**Collected data**
◆ ◆ ◆ ◆ ◆
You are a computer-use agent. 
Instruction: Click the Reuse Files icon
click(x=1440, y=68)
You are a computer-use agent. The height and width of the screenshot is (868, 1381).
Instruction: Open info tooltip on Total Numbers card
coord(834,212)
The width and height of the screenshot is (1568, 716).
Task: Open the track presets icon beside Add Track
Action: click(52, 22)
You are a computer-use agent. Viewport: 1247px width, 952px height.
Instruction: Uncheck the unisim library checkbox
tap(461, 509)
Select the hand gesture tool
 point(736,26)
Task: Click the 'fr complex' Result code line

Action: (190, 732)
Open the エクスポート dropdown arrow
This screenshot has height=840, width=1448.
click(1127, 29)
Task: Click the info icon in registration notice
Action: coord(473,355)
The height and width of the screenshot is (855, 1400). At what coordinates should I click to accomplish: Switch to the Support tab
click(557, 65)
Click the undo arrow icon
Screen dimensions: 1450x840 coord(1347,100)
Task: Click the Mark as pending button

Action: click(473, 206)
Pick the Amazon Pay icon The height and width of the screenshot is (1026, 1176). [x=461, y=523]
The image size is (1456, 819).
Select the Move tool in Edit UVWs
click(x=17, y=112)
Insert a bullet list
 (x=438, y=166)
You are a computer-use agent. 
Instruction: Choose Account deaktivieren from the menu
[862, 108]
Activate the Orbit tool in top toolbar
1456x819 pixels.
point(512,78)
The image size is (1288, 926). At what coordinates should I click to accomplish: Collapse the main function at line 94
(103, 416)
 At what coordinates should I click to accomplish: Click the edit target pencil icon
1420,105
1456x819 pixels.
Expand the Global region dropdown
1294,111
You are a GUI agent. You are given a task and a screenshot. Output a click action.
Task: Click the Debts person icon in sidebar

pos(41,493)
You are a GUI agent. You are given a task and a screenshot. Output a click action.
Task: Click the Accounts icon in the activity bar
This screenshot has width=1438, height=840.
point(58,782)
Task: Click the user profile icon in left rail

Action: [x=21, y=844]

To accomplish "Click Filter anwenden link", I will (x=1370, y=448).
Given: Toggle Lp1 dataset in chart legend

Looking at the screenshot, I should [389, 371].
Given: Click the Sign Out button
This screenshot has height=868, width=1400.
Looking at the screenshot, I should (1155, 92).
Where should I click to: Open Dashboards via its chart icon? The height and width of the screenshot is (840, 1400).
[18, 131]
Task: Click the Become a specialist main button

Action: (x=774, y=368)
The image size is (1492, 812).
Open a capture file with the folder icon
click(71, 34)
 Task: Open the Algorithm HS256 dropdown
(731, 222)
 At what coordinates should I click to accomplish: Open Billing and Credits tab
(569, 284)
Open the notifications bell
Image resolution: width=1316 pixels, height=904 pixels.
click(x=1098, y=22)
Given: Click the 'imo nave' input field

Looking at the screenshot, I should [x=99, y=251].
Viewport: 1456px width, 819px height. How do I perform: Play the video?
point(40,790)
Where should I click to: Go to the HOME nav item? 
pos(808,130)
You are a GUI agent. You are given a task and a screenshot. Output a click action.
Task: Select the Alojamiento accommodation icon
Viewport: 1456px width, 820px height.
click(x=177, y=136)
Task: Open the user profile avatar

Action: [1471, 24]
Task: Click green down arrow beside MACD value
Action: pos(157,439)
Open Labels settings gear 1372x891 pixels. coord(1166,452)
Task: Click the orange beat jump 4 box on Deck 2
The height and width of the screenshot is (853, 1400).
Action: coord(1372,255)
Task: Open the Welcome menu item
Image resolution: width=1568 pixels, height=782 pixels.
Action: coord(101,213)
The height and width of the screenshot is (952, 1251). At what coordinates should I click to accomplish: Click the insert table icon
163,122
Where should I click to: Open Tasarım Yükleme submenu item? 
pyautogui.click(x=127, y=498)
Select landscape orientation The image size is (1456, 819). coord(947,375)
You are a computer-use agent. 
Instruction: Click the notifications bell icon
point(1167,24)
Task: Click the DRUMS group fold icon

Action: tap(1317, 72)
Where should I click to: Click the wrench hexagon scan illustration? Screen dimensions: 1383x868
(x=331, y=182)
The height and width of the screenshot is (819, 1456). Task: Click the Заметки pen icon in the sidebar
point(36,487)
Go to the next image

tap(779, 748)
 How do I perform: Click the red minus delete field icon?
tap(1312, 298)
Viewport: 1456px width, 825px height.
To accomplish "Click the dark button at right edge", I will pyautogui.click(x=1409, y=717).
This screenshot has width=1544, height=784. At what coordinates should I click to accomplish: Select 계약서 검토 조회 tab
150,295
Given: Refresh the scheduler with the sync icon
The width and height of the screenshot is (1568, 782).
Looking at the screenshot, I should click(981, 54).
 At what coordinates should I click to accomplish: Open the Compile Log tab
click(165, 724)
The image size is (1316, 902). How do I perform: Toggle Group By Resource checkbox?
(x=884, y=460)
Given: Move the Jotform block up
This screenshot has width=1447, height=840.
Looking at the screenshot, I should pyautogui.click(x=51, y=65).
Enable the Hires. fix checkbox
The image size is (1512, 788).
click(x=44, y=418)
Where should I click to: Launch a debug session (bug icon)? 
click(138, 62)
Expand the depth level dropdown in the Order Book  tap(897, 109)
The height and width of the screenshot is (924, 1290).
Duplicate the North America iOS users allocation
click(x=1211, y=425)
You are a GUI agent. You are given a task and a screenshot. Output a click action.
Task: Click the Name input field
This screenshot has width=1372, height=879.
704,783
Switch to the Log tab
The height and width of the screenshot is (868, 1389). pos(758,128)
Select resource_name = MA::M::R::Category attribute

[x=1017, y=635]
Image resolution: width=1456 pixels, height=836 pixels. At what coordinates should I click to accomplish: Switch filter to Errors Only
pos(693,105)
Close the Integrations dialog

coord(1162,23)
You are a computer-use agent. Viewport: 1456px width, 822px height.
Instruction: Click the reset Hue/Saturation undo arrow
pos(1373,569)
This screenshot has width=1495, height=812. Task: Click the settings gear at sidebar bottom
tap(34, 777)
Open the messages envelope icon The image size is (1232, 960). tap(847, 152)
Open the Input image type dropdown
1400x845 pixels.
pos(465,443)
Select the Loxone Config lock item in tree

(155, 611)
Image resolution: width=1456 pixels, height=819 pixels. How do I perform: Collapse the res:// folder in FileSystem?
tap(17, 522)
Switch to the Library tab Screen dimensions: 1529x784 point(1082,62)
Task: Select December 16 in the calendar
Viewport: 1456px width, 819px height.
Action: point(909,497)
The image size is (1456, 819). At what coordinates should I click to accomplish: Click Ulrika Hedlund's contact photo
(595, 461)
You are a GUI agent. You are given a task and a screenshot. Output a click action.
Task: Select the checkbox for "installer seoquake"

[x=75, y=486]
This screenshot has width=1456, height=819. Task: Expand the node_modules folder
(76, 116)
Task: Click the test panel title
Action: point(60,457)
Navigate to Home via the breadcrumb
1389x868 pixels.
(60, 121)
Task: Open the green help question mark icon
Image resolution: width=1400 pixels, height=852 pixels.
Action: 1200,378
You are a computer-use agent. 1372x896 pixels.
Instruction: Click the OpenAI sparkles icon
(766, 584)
◆ ◆ ◆ ◆ ◆
The full set of entries, copied exactly, is the expected answer.

You are a computer-use agent. 
Instruction: Click the Reuse Files icon
click(x=1440, y=68)
You are a computer-use agent. The height and width of the screenshot is (868, 1381).
Instruction: Open info tooltip on Total Numbers card
coord(834,212)
The width and height of the screenshot is (1568, 716).
Task: Open the track presets icon beside Add Track
Action: click(52, 22)
You are a computer-use agent. Viewport: 1247px width, 952px height.
Instruction: Uncheck the unisim library checkbox
tap(461, 509)
Select the hand gesture tool
 point(736,26)
Task: Click the 'fr complex' Result code line

Action: (190, 732)
Open the エクスポート dropdown arrow
This screenshot has height=840, width=1448.
click(1127, 29)
Task: Click the info icon in registration notice
Action: coord(473,355)
The height and width of the screenshot is (855, 1400). At what coordinates should I click to accomplish: Switch to the Support tab
click(557, 65)
Click the undo arrow icon
Screen dimensions: 1450x840 coord(1347,100)
Task: Click the Mark as pending button

Action: click(473, 206)
Pick the Amazon Pay icon The height and width of the screenshot is (1026, 1176). [x=461, y=523]
The image size is (1456, 819).
Select the Move tool in Edit UVWs
click(x=17, y=112)
Insert a bullet list
 (x=438, y=166)
You are a computer-use agent. 
Instruction: Choose Account deaktivieren from the menu
[862, 108]
Activate the Orbit tool in top toolbar
1456x819 pixels.
point(512,78)
The image size is (1288, 926). At what coordinates should I click to accomplish: Collapse the main function at line 94
(103, 416)
 At what coordinates should I click to accomplish: Click the edit target pencil icon
1420,105
1456x819 pixels.
Expand the Global region dropdown
1294,111
You are a GUI agent. You are given a task and a screenshot. Output a click action.
Task: Click the Debts person icon in sidebar

pos(41,493)
You are a GUI agent. You are given a task and a screenshot. Output a click action.
Task: Click the Accounts icon in the activity bar
This screenshot has width=1438, height=840.
point(58,782)
Task: Click the user profile icon in left rail

Action: [x=21, y=844]

To accomplish "Click Filter anwenden link", I will (x=1370, y=448).
Given: Toggle Lp1 dataset in chart legend

Looking at the screenshot, I should [389, 371].
Given: Click the Sign Out button
This screenshot has height=868, width=1400.
Looking at the screenshot, I should (1155, 92).
Where should I click to: Open Dashboards via its chart icon? The height and width of the screenshot is (840, 1400).
[18, 131]
Task: Click the Become a specialist main button

Action: (x=774, y=368)
The image size is (1492, 812).
Open a capture file with the folder icon
click(71, 34)
 Task: Open the Algorithm HS256 dropdown
(731, 222)
 At what coordinates should I click to accomplish: Open Billing and Credits tab
(569, 284)
Open the notifications bell
Image resolution: width=1316 pixels, height=904 pixels.
click(x=1098, y=22)
Given: Click the 'imo nave' input field

Looking at the screenshot, I should [x=99, y=251].
Viewport: 1456px width, 819px height. How do I perform: Play the video?
point(40,790)
Where should I click to: Go to the HOME nav item? 
pos(808,130)
You are a GUI agent. You are given a task and a screenshot. Output a click action.
Task: Select the Alojamiento accommodation icon
Viewport: 1456px width, 820px height.
click(x=177, y=136)
Task: Open the user profile avatar

Action: [1471, 24]
Task: Click green down arrow beside MACD value
Action: pos(157,439)
Open Labels settings gear 1372x891 pixels. coord(1166,452)
Task: Click the orange beat jump 4 box on Deck 2
The height and width of the screenshot is (853, 1400).
Action: coord(1372,255)
Task: Open the Welcome menu item
Image resolution: width=1568 pixels, height=782 pixels.
Action: coord(101,213)
The height and width of the screenshot is (952, 1251). At what coordinates should I click to accomplish: Click the insert table icon
163,122
Where should I click to: Open Tasarım Yükleme submenu item? 
pyautogui.click(x=127, y=498)
Select landscape orientation The image size is (1456, 819). coord(947,375)
You are a computer-use agent. 
Instruction: Click the notifications bell icon
point(1167,24)
Task: Click the DRUMS group fold icon

Action: tap(1317, 72)
Where should I click to: Click the wrench hexagon scan illustration? Screen dimensions: 1383x868
(x=331, y=182)
The height and width of the screenshot is (819, 1456). Task: Click the Заметки pen icon in the sidebar
point(36,487)
Go to the next image

tap(779, 748)
 How do I perform: Click the red minus delete field icon?
tap(1312, 298)
Viewport: 1456px width, 825px height.
To accomplish "Click the dark button at right edge", I will pyautogui.click(x=1409, y=717).
This screenshot has width=1544, height=784. At what coordinates should I click to accomplish: Select 계약서 검토 조회 tab
150,295
Given: Refresh the scheduler with the sync icon
The width and height of the screenshot is (1568, 782).
Looking at the screenshot, I should click(981, 54).
 At what coordinates should I click to accomplish: Open the Compile Log tab
click(165, 724)
The image size is (1316, 902). How do I perform: Toggle Group By Resource checkbox?
(x=884, y=460)
Given: Move the Jotform block up
This screenshot has width=1447, height=840.
Looking at the screenshot, I should pyautogui.click(x=51, y=65).
Enable the Hires. fix checkbox
The image size is (1512, 788).
click(x=44, y=418)
Where should I click to: Launch a debug session (bug icon)? 
click(138, 62)
Expand the depth level dropdown in the Order Book  tap(897, 109)
The height and width of the screenshot is (924, 1290).
Duplicate the North America iOS users allocation
click(x=1211, y=425)
You are a GUI agent. You are given a task and a screenshot. Output a click action.
Task: Click the Name input field
This screenshot has width=1372, height=879.
704,783
Switch to the Log tab
The height and width of the screenshot is (868, 1389). pos(758,128)
Select resource_name = MA::M::R::Category attribute

[x=1017, y=635]
Image resolution: width=1456 pixels, height=836 pixels. At what coordinates should I click to accomplish: Switch filter to Errors Only
pos(693,105)
Close the Integrations dialog

coord(1162,23)
You are a computer-use agent. Viewport: 1456px width, 822px height.
Instruction: Click the reset Hue/Saturation undo arrow
pos(1373,569)
This screenshot has width=1495, height=812. Task: Click the settings gear at sidebar bottom
tap(34, 777)
Open the messages envelope icon The image size is (1232, 960). tap(847, 152)
Open the Input image type dropdown
1400x845 pixels.
pos(465,443)
Select the Loxone Config lock item in tree

(155, 611)
Image resolution: width=1456 pixels, height=819 pixels. How do I perform: Collapse the res:// folder in FileSystem?
tap(17, 522)
Switch to the Library tab Screen dimensions: 1529x784 point(1082,62)
Task: Select December 16 in the calendar
Viewport: 1456px width, 819px height.
Action: point(909,497)
The image size is (1456, 819). At what coordinates should I click to accomplish: Click Ulrika Hedlund's contact photo
(595, 461)
You are a GUI agent. You are given a task and a screenshot. Output a click action.
Task: Select the checkbox for "installer seoquake"

[x=75, y=486]
This screenshot has width=1456, height=819. Task: Expand the node_modules folder
(76, 116)
Task: Click the test panel title
Action: point(60,457)
Navigate to Home via the breadcrumb
1389x868 pixels.
(60, 121)
Task: Open the green help question mark icon
Image resolution: width=1400 pixels, height=852 pixels.
Action: 1200,378
You are a computer-use agent. 1372x896 pixels.
Instruction: Click the OpenAI sparkles icon
(766, 584)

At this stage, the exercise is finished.